すべての日付/時刻型はまた、特殊なリテラル値 nowを受け付け、これは現在の日付と時刻(ここでも、トランザクションの開始時刻として解釈されます)を表します。
したがって、下記の3つの実行結果は全て同じものとなります。
SELECT CURRENT_TIMESTAMP; SELECT now(); SELECT TIMESTAMP 'now'; -- but see tip below
たとえばテーブルの列にDEFAULT句を指定するのに、後から評価される値を指定する際に3番目の形式は使わないでください。
システムはnowという定数を解析すると、すぐにそれをtimestampに変換するので、デフォルト値が必要が時には、テーブルが作成された時刻が使われます。
最初の2つの形式は関数呼び出しなので、デフォルト値が使用されるまで評価されません。

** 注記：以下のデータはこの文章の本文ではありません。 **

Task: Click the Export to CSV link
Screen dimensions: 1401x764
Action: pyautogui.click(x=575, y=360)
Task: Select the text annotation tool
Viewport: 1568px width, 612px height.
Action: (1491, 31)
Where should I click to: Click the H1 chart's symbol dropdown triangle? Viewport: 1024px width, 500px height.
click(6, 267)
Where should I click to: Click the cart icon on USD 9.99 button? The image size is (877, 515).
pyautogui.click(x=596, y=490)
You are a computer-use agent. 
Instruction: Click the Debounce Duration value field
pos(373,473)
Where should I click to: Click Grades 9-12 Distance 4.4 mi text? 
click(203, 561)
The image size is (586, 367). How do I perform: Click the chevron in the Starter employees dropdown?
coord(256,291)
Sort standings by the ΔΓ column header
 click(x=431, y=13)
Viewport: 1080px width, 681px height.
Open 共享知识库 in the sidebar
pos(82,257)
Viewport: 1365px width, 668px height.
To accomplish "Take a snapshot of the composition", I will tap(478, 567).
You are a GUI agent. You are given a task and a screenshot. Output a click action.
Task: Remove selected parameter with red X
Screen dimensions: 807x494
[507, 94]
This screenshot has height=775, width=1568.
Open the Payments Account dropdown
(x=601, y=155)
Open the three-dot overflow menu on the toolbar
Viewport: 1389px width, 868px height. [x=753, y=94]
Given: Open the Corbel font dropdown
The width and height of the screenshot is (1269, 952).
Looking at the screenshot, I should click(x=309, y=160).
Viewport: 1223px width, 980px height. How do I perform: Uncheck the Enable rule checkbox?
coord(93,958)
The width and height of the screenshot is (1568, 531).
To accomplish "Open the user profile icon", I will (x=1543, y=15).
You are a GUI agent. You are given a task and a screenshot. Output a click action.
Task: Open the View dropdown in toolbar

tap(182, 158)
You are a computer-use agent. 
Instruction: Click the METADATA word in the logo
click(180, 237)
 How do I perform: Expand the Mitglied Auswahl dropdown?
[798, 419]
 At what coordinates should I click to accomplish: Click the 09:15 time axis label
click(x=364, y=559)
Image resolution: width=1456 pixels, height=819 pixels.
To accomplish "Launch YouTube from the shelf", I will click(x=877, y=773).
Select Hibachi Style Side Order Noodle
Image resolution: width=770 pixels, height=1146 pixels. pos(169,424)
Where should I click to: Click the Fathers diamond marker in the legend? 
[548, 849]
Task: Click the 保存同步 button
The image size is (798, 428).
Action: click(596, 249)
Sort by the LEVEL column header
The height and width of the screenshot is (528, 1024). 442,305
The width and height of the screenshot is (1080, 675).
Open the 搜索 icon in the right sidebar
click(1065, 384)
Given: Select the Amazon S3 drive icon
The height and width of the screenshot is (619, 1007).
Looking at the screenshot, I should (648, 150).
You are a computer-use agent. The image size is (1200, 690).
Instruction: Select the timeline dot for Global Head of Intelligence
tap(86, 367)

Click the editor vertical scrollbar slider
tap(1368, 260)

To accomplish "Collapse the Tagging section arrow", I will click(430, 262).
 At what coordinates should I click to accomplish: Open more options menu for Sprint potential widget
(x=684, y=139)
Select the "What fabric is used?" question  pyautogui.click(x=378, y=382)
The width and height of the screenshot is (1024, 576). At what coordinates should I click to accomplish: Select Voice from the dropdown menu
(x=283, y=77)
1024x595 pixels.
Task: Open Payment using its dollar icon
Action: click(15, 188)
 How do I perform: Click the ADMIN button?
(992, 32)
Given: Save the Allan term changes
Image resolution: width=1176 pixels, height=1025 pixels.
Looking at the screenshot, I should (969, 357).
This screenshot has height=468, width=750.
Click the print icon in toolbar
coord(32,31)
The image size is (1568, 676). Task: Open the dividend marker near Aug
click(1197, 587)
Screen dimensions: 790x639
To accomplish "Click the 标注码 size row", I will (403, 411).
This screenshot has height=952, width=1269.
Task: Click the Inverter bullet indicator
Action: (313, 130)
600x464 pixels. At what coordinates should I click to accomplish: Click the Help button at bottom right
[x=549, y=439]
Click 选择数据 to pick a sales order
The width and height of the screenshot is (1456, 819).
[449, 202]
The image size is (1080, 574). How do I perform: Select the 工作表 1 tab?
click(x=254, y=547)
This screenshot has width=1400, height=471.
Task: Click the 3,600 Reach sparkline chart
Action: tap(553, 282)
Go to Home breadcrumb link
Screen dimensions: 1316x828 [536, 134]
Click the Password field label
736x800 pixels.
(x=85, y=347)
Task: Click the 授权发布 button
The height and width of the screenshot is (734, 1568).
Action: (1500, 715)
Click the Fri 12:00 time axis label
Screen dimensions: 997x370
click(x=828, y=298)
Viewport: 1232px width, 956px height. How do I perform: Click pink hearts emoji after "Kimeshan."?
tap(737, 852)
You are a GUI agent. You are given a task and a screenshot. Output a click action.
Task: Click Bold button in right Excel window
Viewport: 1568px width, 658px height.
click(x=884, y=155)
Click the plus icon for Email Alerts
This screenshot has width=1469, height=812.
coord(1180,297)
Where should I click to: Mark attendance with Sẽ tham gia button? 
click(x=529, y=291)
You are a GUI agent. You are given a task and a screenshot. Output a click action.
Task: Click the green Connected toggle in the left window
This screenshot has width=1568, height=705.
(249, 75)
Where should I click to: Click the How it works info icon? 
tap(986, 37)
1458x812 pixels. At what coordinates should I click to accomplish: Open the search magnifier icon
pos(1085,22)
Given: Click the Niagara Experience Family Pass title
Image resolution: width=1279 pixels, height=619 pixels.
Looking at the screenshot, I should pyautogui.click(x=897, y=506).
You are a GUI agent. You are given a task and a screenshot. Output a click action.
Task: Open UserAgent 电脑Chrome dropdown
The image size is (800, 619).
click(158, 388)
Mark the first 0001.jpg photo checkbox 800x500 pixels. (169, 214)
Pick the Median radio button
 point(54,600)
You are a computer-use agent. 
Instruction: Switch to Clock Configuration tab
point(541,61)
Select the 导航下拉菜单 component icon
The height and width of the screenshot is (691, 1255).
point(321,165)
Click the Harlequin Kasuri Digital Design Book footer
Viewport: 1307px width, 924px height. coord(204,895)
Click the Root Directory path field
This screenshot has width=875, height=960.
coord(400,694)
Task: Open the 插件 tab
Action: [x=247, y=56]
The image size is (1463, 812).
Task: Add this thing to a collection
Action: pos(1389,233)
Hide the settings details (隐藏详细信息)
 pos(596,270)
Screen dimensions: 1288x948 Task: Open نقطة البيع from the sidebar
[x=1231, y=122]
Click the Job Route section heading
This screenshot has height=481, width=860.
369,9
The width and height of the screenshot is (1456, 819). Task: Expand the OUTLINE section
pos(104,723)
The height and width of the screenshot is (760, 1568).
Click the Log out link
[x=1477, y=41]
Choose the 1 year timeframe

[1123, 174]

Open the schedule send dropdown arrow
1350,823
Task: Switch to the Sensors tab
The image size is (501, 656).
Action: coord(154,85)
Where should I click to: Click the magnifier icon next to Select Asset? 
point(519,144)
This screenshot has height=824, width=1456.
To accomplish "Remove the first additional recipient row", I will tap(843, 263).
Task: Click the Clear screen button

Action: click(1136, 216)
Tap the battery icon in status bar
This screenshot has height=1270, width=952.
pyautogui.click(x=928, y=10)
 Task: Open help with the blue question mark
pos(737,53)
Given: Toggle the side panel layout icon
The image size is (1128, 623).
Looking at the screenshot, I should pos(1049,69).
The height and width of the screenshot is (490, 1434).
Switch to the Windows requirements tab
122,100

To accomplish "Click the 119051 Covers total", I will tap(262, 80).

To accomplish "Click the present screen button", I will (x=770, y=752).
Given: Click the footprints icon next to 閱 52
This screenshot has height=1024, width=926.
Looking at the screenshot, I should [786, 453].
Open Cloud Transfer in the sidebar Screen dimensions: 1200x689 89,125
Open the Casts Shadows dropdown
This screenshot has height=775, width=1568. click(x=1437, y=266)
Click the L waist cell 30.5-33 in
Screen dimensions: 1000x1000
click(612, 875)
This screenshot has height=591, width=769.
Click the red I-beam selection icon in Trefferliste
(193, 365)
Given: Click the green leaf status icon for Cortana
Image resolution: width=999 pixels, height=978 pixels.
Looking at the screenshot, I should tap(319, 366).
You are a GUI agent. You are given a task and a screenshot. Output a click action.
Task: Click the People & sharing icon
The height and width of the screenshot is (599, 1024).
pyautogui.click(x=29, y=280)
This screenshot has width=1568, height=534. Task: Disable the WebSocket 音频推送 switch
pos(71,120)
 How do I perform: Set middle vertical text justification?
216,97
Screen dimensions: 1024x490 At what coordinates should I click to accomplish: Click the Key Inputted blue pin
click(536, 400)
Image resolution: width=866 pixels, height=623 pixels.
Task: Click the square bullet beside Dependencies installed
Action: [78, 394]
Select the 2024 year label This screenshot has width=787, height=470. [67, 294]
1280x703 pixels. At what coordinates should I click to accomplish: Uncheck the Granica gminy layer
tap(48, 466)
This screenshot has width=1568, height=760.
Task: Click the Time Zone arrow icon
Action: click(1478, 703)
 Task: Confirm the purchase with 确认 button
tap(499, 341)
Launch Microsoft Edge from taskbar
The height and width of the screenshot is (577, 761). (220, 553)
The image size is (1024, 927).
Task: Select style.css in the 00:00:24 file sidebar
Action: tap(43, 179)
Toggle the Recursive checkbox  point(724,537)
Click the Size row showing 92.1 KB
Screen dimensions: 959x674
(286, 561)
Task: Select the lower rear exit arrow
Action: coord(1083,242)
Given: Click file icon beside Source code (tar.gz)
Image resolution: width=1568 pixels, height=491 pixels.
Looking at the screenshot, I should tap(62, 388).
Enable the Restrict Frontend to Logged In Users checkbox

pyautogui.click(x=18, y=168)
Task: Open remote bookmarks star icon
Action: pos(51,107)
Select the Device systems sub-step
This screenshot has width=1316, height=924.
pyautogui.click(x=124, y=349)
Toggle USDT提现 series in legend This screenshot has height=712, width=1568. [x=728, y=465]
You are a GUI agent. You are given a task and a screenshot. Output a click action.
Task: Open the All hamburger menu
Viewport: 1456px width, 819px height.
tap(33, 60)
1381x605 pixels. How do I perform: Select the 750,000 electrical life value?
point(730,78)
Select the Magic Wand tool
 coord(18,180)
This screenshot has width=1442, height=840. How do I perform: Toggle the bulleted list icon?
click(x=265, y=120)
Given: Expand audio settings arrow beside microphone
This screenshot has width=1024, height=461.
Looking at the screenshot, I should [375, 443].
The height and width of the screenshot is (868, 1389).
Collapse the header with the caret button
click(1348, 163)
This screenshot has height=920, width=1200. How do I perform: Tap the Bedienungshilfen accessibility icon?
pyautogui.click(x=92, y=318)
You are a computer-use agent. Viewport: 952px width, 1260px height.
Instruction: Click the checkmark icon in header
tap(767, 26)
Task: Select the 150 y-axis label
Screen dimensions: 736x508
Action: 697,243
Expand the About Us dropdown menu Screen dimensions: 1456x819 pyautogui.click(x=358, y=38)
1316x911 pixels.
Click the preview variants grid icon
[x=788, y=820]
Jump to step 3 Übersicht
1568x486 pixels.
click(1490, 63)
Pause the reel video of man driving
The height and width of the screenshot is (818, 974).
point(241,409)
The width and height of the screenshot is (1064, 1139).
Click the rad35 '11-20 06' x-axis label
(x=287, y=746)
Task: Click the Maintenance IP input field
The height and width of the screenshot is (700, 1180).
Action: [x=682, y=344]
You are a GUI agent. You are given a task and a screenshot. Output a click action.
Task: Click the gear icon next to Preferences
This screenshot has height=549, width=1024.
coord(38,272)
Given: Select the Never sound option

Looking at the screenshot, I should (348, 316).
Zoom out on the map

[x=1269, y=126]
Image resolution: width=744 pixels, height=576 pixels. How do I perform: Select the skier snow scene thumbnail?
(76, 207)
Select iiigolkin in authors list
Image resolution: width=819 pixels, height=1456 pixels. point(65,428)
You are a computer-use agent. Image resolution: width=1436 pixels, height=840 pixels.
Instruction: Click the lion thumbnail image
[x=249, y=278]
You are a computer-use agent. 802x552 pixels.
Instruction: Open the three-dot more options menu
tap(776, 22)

ですから、これらの関数は列の挿入時間をデフォルトとする、望ましい振舞いをします。
(8.5.1.4も見てください。)
以下の関数は、サーバプロセスの実行を遅延させるために使用可能です。
pg_sleep (double precision) pg_sleep_for (interval) pg_sleep_until (timestamp with time zone)
pg_sleepは、seconds秒経過するまで、現在のセッションのプロセスを休止させます。
secondsはdouble precision型の値です。そのため、小数単位で休止秒数を指定することができます。
pg_sleep_forはintervalでより長い休止時間を指定する便利な関数です。
pg_sleep_untilは特定の起床時刻が望まれる場合に便利な関数です。
以下に例を示します。
SELECT pg_sleep(1.5);
SELECT pg_sleep_for('5 minutes');
SELECT pg_sleep_until('tomorrow 03:00');
休止時間の有効な分解能はプラットフォームに依存します。0.01秒が一般的な値です。
休止による遅延は最短で指定した時間と同じになります。
サーバの負荷などが要因となり、より長くなる可能性があります。
特に、pg_sleep_untilは指定した時刻ちょうどに起床する保証はありませんが、それより早く起床することはありません。
pg_sleepまたはその亜種を呼び出す時、セッションが必要以上のロックを保持していないことを確実にしてください。
さもないと、他のセッションが休止中のプロセスを待機しなければならないかもしれません。そのためシステム全体の速度が低下することになるかもしれません。